In fact, if countries within NAFTA do violate national treatment, there is a provision there. Now, you could argue that under the WTO, which is not free trade, the WTO is not free trade to the extent that an FTA represents.... My bias is that I believe that investor-state provisions are important and I think that they are essential.
I do acknowledge that there are challenges with the wording of chapter 11. This is really helpful to us. We need a longer discussion, frankly, on chapter 11, where we bring in more witnesses at some point and we can actually go through this, because I know people from the business community who believe in investor-state provisions but who believe that chapter 11 is poorly worded.
If a Canadian company manufactured 2,4-D, for instance, it would not have the same right to challenge the government. It would not have the same right. Chapter 11 does provide more rights in some ways to a foreign company than to a Canadian company. That could be argued as being wrong. With MMT, that ban was a case of the government using interprovincial trade barriers as opposed to an outright ban, and as such it seemed to be a circuitous way to approach it, and as such it violated the principles of national treatment.

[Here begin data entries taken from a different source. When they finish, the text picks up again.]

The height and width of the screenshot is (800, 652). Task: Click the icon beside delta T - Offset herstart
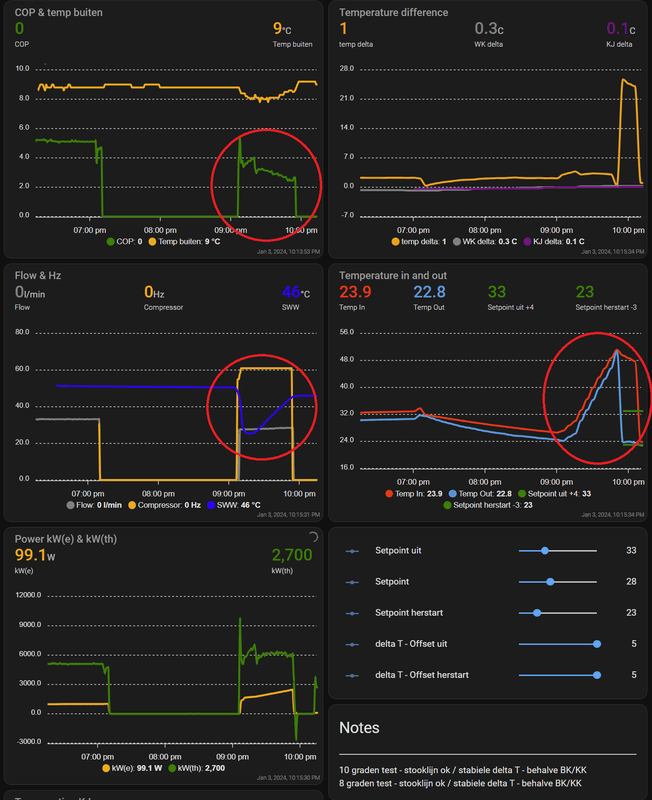[x=352, y=676]
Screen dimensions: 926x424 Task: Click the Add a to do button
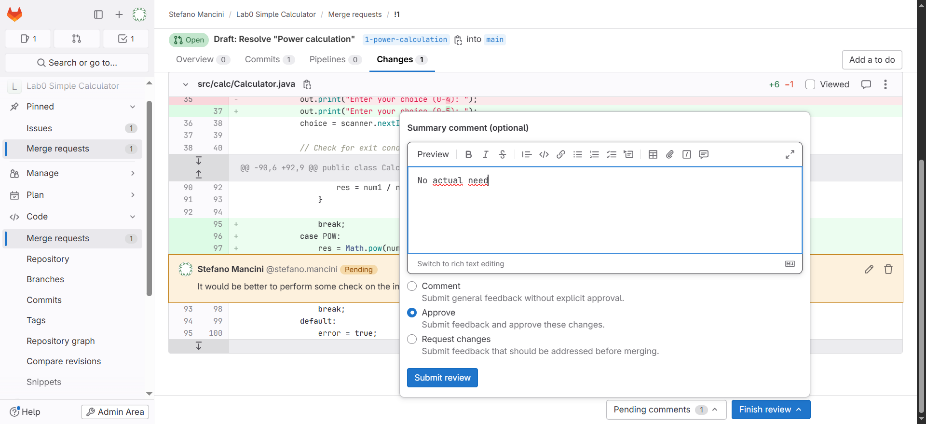[x=872, y=60]
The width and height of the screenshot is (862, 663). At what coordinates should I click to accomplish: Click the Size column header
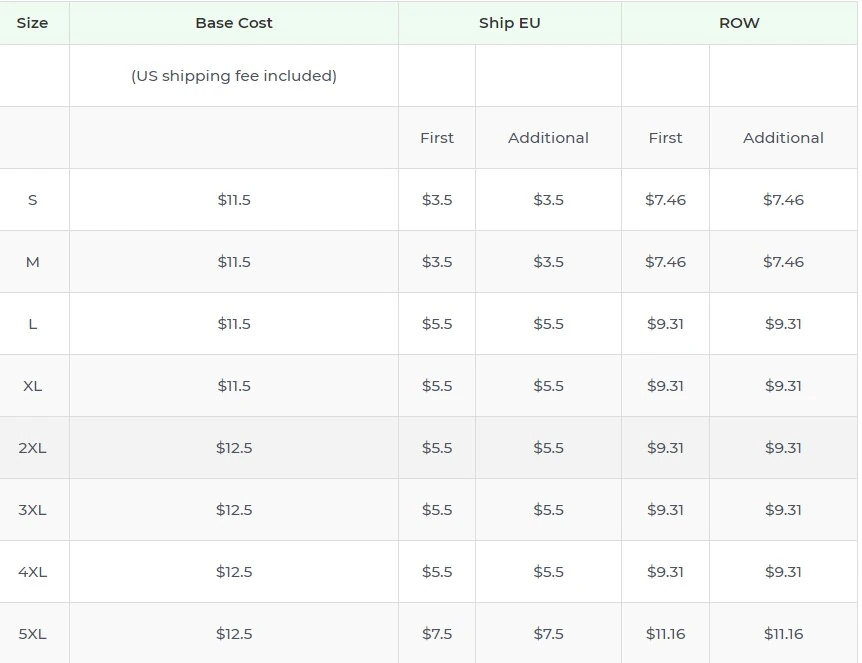tap(34, 22)
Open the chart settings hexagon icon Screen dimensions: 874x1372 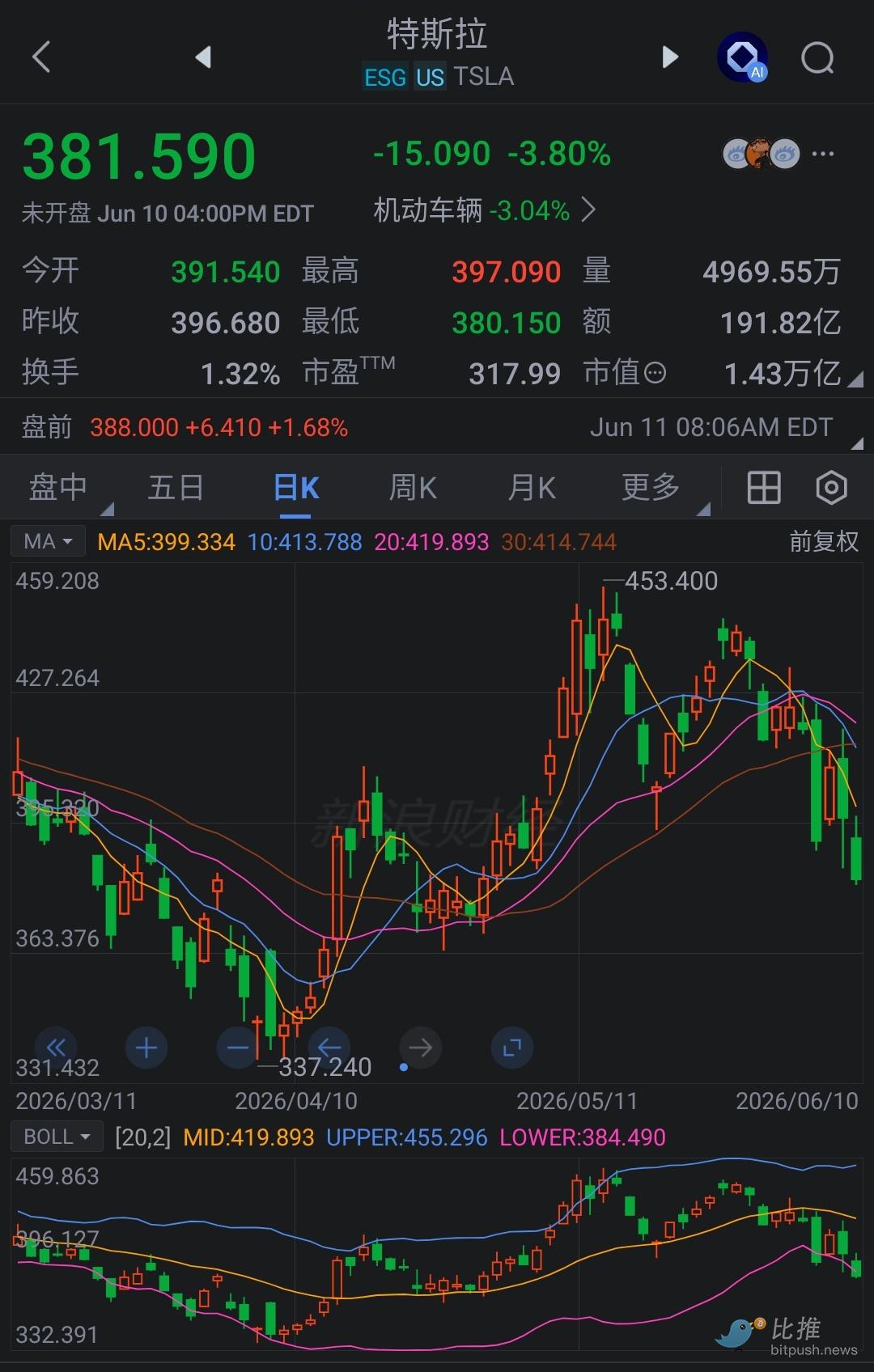tap(831, 488)
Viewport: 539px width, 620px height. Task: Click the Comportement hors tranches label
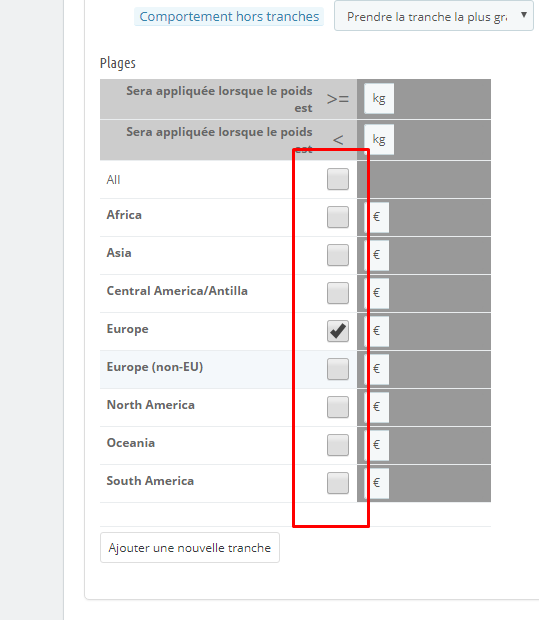(x=229, y=17)
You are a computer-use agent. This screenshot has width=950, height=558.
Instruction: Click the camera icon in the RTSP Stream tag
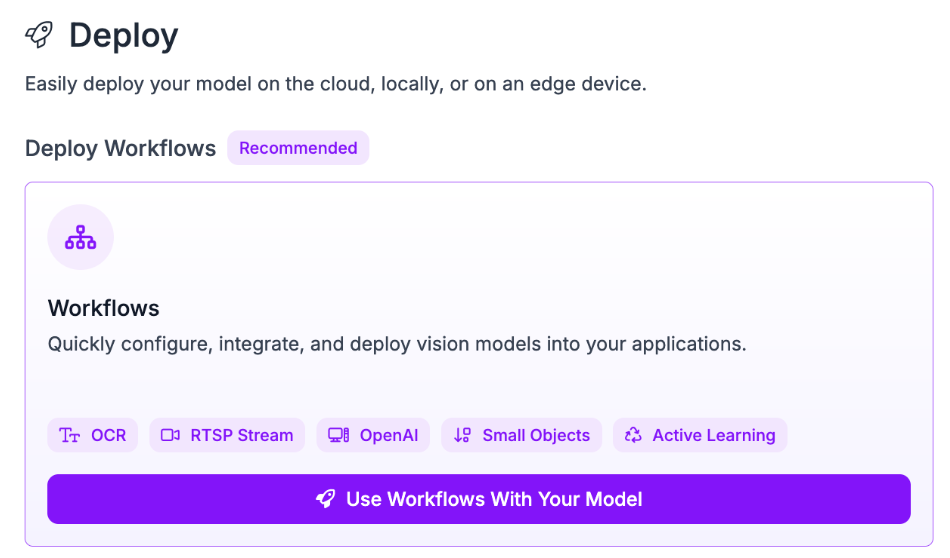point(170,435)
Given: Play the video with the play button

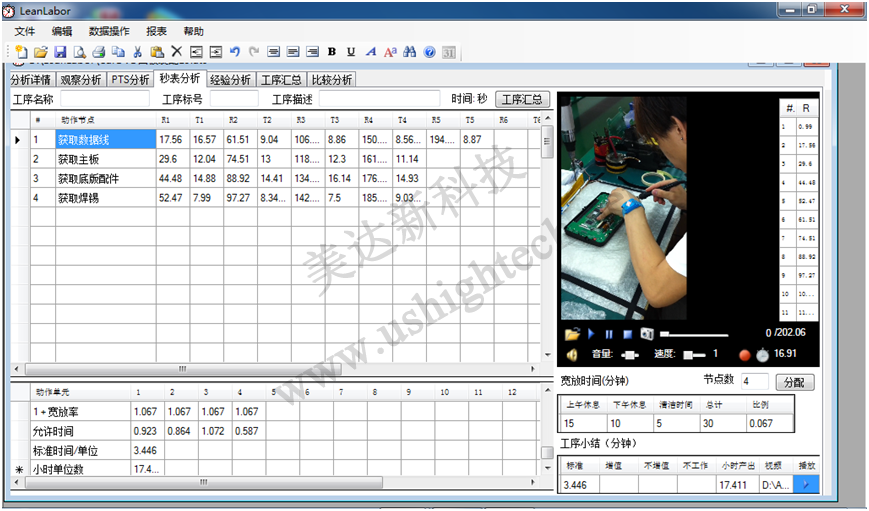Looking at the screenshot, I should pos(591,334).
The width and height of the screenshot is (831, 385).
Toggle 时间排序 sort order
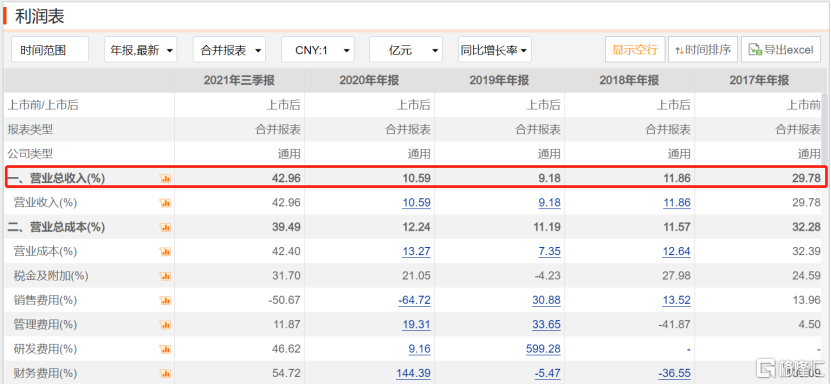(703, 50)
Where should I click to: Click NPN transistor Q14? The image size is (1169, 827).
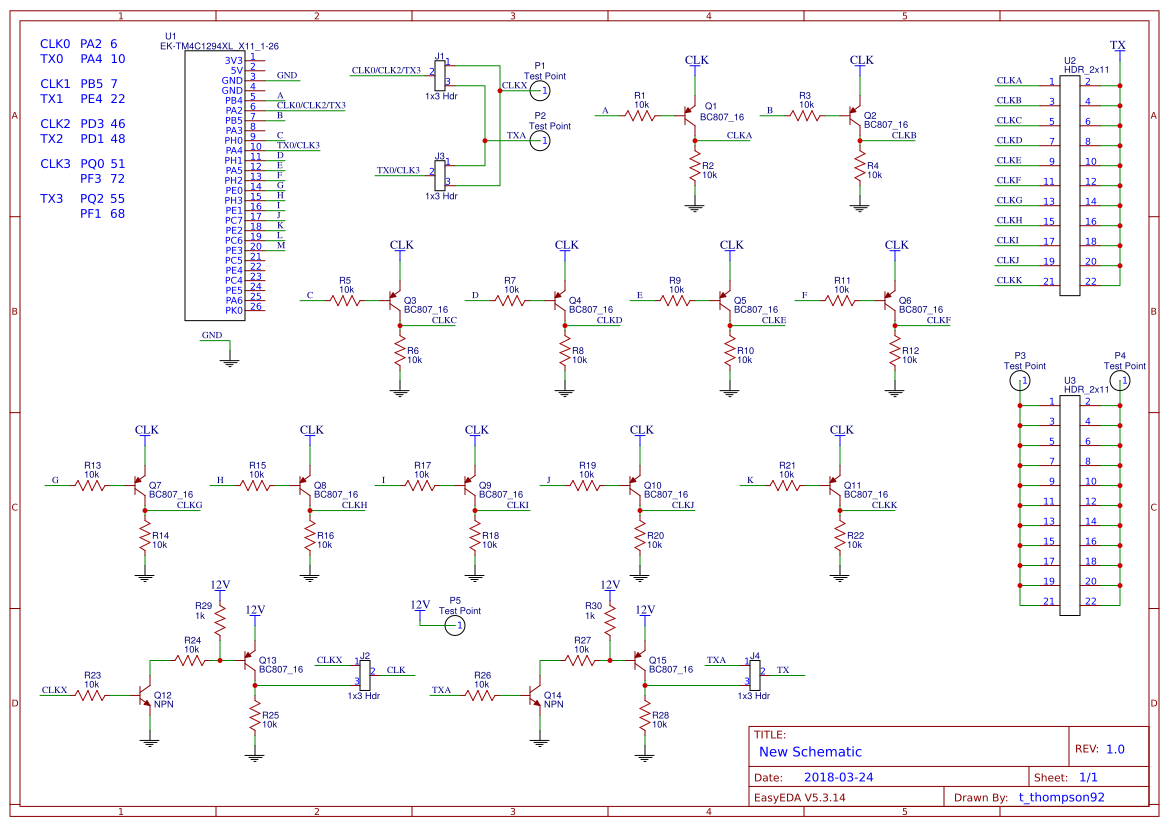[x=535, y=695]
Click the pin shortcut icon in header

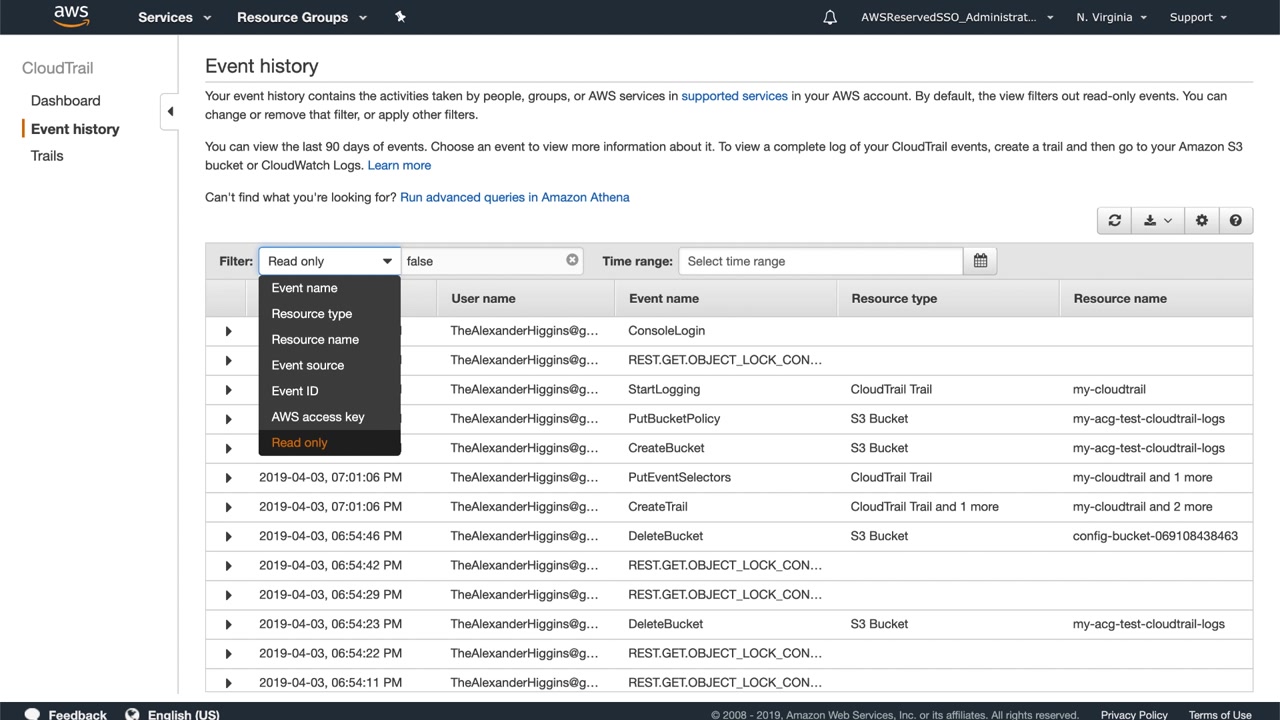400,17
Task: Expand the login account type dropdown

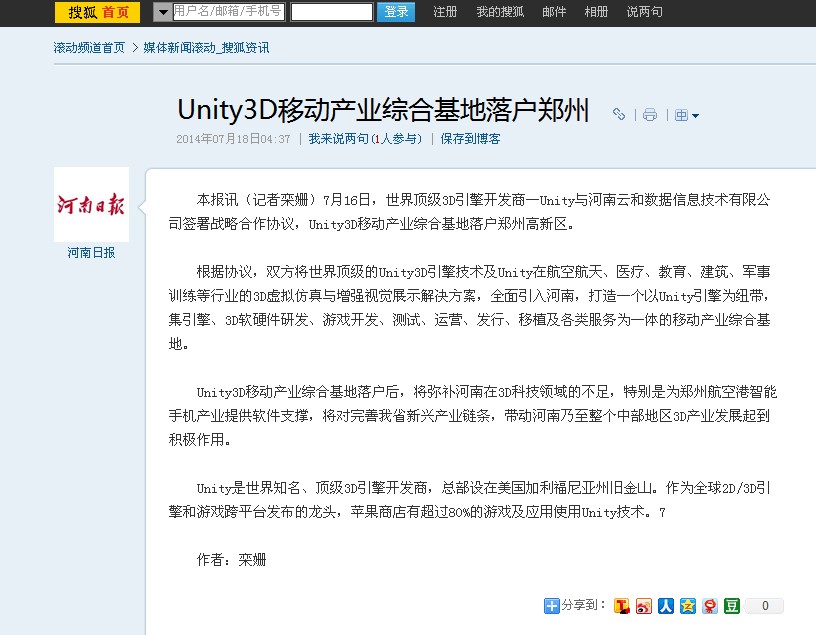Action: click(162, 12)
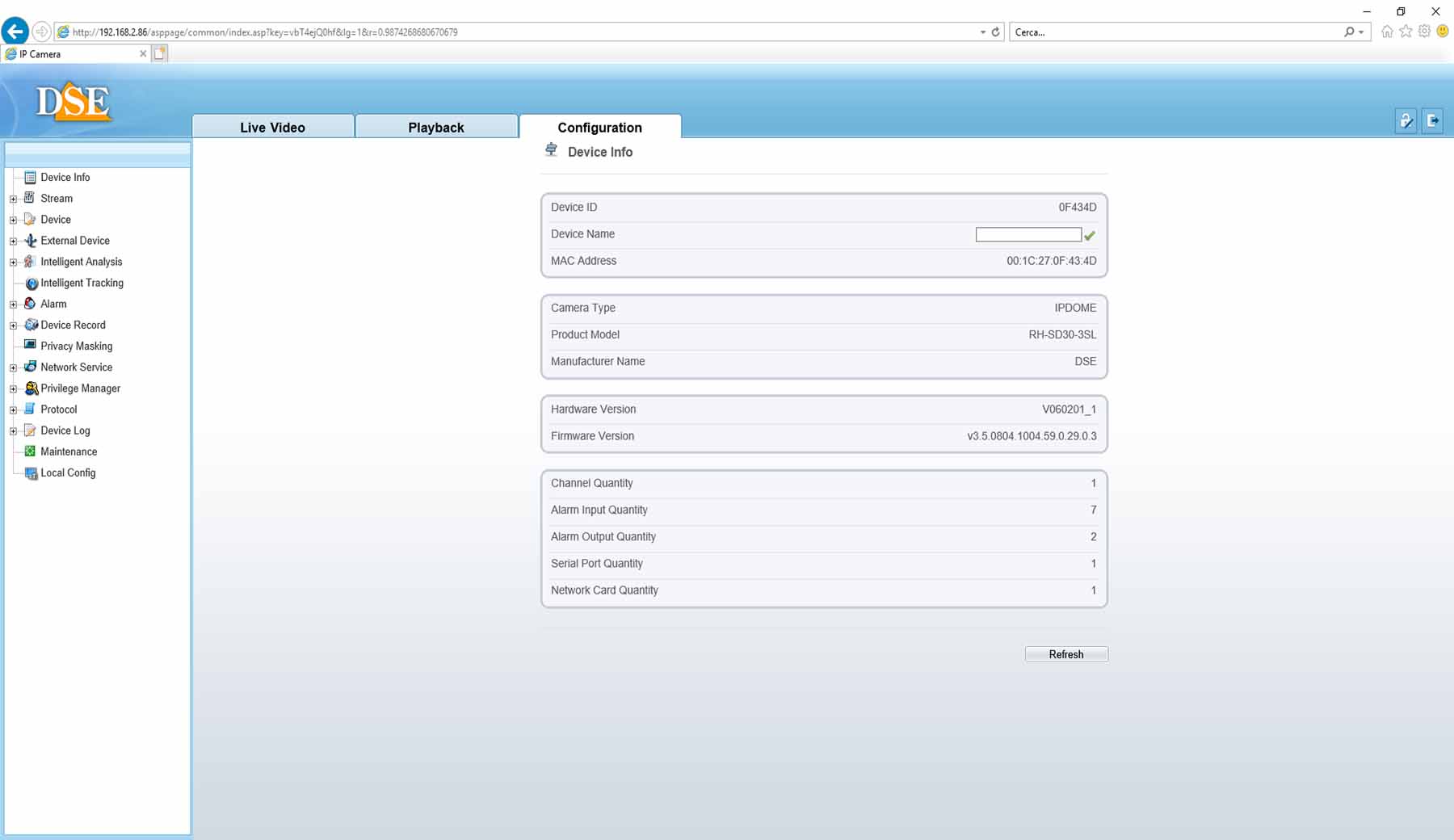Viewport: 1454px width, 840px height.
Task: Select Device Info in the sidebar tree
Action: click(x=65, y=178)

But I think the fact that we do have investor-state provisions and national treatment is very important to Canadian companies and to Canadian jobs. The question is, what are the problems with chapter 11, and how can we address those problems? I think that's where we're going to have to drill down on it at some point.
But I really appreciate your help in shining some light on this issue this morning. I just think we're going to need a lot more light from a lot more people and a lot more time to really understand this. I think we have to be fairly open-minded in looking at it.